Math symbols

[zolvtas]

Hi.

Would appreciate a lot if someone helped me with the following problem:

Problem
Let A = {0,1,2,3,4}.
Is the following expression true or false: ∀x∈A, ∃y∈A: x+y<5

Correct answer
The correct answer is true which I dont understand. From what I can tell the expression says "For all x that belongs to A, there exist y that belongs to A", but that would make the expression false in my opinion.

Thanks
Hann

 

[Dr.Peterson]

Hi.

Would appreciate a lot if someone helped me with the following problem:

Problem
Let A = {0,1,2,3,4}.
Is the following expression true or false: ∀x∈A, ∃y∈A: x+y<5

Correct answer
The correct answer is true which I dont understand. From what I can tell the expression says "For all x that belongs to A, there exist y that belongs to A", but that would make the expression false in my opinion.

Thanks
Hann

Not quite. It means, "For all x that belongs to A, there exist y that belongs to A such that x+y<5"

But even taking your interpretation, why would that be false? It would say that, whatever element you pick, I can pick an element. Surely I could?

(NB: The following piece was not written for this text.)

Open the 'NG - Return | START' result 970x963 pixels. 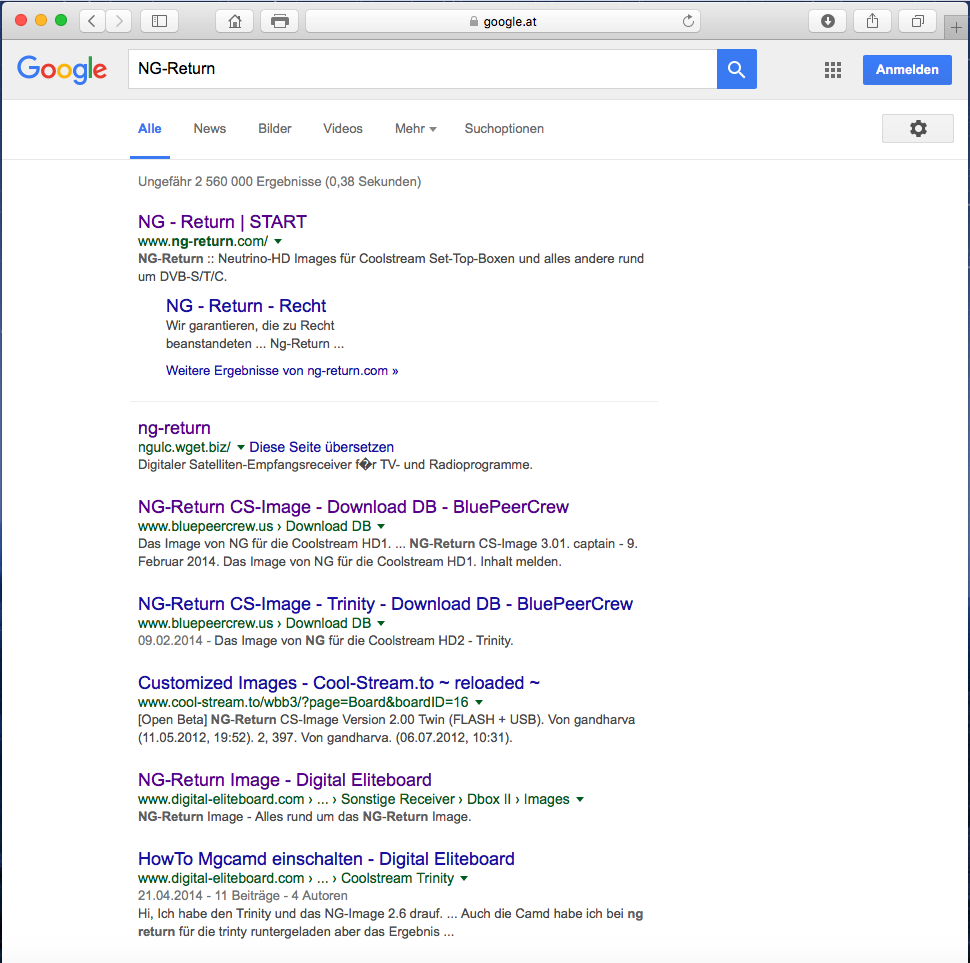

When you write back, be sure to explain why you make your conclusion.

 

[zolvtas]

Thanks for quick reply!

Lets start over..

My first attempt to understand this problem is to look for some logic between the numbers in the brackets and the expression. For example by assuming the numbers in the brackets are all x-values, and for every x vaule there is an y value that is the exact same. This means that x1=0 gives y1=0 as well as x4=0 give y4=0. Since x4=4 and y4=4 is more than 5 I though that the this expression was false.

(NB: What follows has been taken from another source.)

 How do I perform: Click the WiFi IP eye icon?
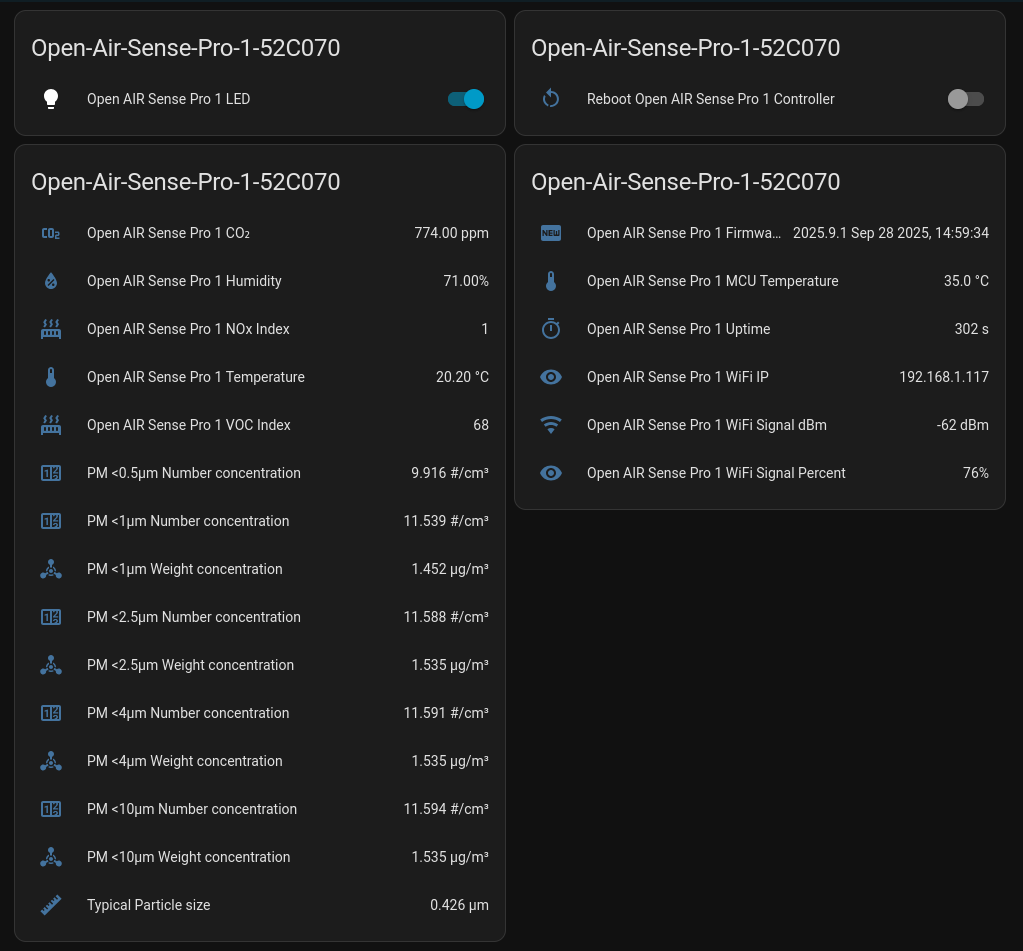551,377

Do I make any sense at all to you?

 

[pka]

My first attempt to understand this problem is to look for some logic between the numbers in the brackets and the expression. For example by assuming the numbers in the brackets are all x-values, and for every x vaule there is an y value that is the exact same. This means that x1=0 gives y1=0 as well as x4=0 give y4=0. Since x4=4 and y4=4 is more than 5 I though that the this expression was false. Do I make any sense at all to you

What you say is clear, showing that you do not understand the difference between \((\forall x\in A)\) and \((\exists y\in A))\)
The first says that for all elements in \(A\) there is some element in \(A\)) and when added together give a sum less than five.
Note the every(all) and the some(at least one).
\((\forall x\in A)(\exists y\in A)[x+y<5]\) translates to every term of \(A\) there is a term of \(A\) so that their sum is less that five.

 

[zolvtas]

Thanks for support!

Do I understand you correct? -->
(∀x∈A) and (∃y∈A))[x+y<5] = to every term of A there is a term of A so that their sum is less that five.
(∀x∈A) and (∃y∈A)= For all elements in A there is some element in A.

Also:
Which expression means some?
What role do x and y have?
Can you show what these expressions have to do with "Let A = {0,1,2,3,4}."?

 

[Dr.Peterson]

My first attempt to understand this problem is to look for some logic between the numbers in the brackets and the expression. For example by assuming the numbers in the brackets are all x-values, and for every x vaule there is an y value that is the exact same. This means that x1=0 gives y1=0 as well as x4=0 give y4=0. Since x4=4 and y4=4 is more than 5 I though that the this expression was false.

No, you don't need to "look for some logic"; you need to read the logic they have stated.

No, the numbers in the given set A = {0,1,2,3,4} are not "x-values"; they are numbers in a set, which one may assign to any variable at will. In fact, values of both x and y here may come from set A -- and they can be chosen independently, which seems to be your error.

The expression "∀x∈A, ∃y∈A: x+y<5" does say "for every x value there is a y value ...", but not "that is the exact same". That would require it to say x=y. (If it did say that, the statement would not be false, though. Given any value of x, you can surely choose to set y to the same value, so such a value exists, and the statement is true.)

What it says is, "for every x value there is a y value such that their sum is less than 5". This means, for example, if I choose to set x=0, then you can find a value of y such that 0+y<4; you might, for example, choose y=1. Go through each possible choice for x and see whether you can always make the sum less than 4, because that is what the statement claims. What value might you choose for x that will make it impossible? When you find that, then you can say that the statement is false.

 

[zolvtas]

Finally I got it. Thanks a lot for your effort!